• **Written problem 1**:
According to the Enrique tour article, who specified the L-Acoustics K1 / KARA system?
• **Written problem 2**:
Write out the Enrique tour article word for word, everything from "Enrique’s sound worldwide" down to "unflappable production manager.".

• **Page excerpt**:

The multi-talented, multi-lingual and multi-award winning Enrique – who also enjoys a highly successful writing, record producing and acting career – as well as performing to an enormous fanbase worldwide – has sold over 100 million albums and is dubbed ‘King of Latin Pop’ by Billboard. His meteoric international career kicked off in the mid-1990s after recording a demo tape as a supposedly unknown Guatemalan singer, not wanting to trade on the family name to get any breaks or opportunities
Adlib’s history with Enrique is slightly more recent, dating back to the 2014 Capital FM Summertime Ball at Wembley Stadium in June. Adlib supplied audio for the event, and the singer was amongst the star-studded line up.
Enrique’s sound worldwide is co-ordinated by Mike Sprague of Sound Image from California, with whom Adlib are proud to have a close and proactive working relationship.
Adlib’s Alan Harrison had previously joined the team for selected dates on Enrique’s Summer European Festival Run looking after monitor engineer Eddie "El Brujo" Caipo Enrique’s production team aim for a ‘family’ vibe on tour, so when it came to extending this for the full blown headlining European tour … Adlib was the perfect fit. Andres Restrepo is the friendly and unflappable production manager.
Adlib’s crew consist of Marc Peers as crew boss and include Systems Engineer and L-Acoustics aficionado and KSE, Tony Szabo. Richard Cook also joined Tony working as PA tech.
The L-Acoustics K1 / KARA system was specified by Enrique’s FOH engineer Brad Divens and comprised of 14 K1 speakers per side for the main arrays complete with four KARA downs, each supported by an array of six K1SB subs flown beside them.

• **Information provided**:
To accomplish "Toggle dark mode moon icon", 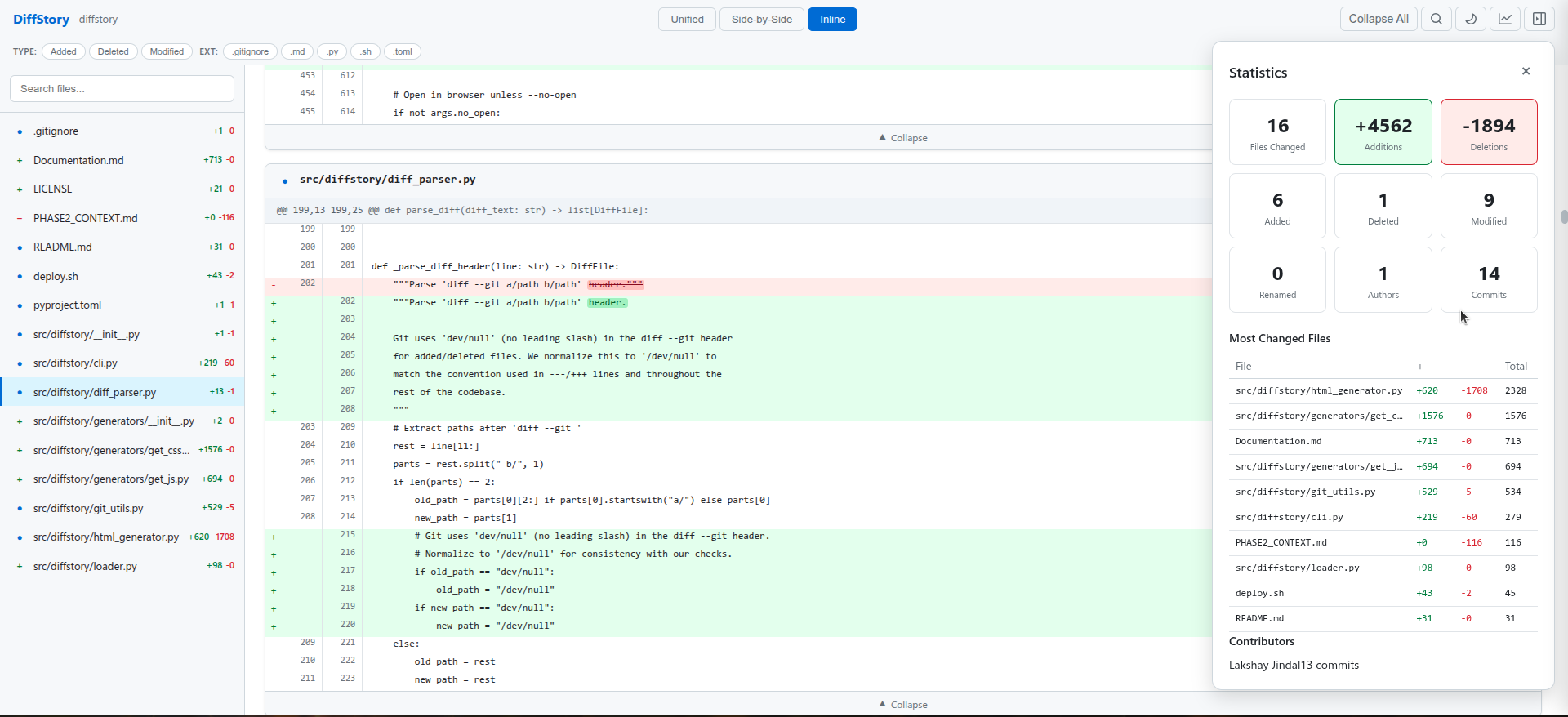I will [x=1471, y=19].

• **Correct response 1**:
Enrique's FOH engineer, Brad Divens.

• **Correct response 2**:
Enrique’s sound worldwide is co-ordinated by Mike Sprague of Sound Image from California, with whom Adlib are proud to have a close and proactive working relationship.
Adlib’s Alan Harrison had previously joined the team for selected dates on Enrique’s Summer European Festival Run looking after monitor engineer Eddie "El Brujo" Caipo Enrique’s production team aim for a ‘family’ vibe on tour, so when it came to extending this for the full blown headlining European tour … Adlib was the perfect fit. Andres Restrepo is the friendly and unflappable production manager.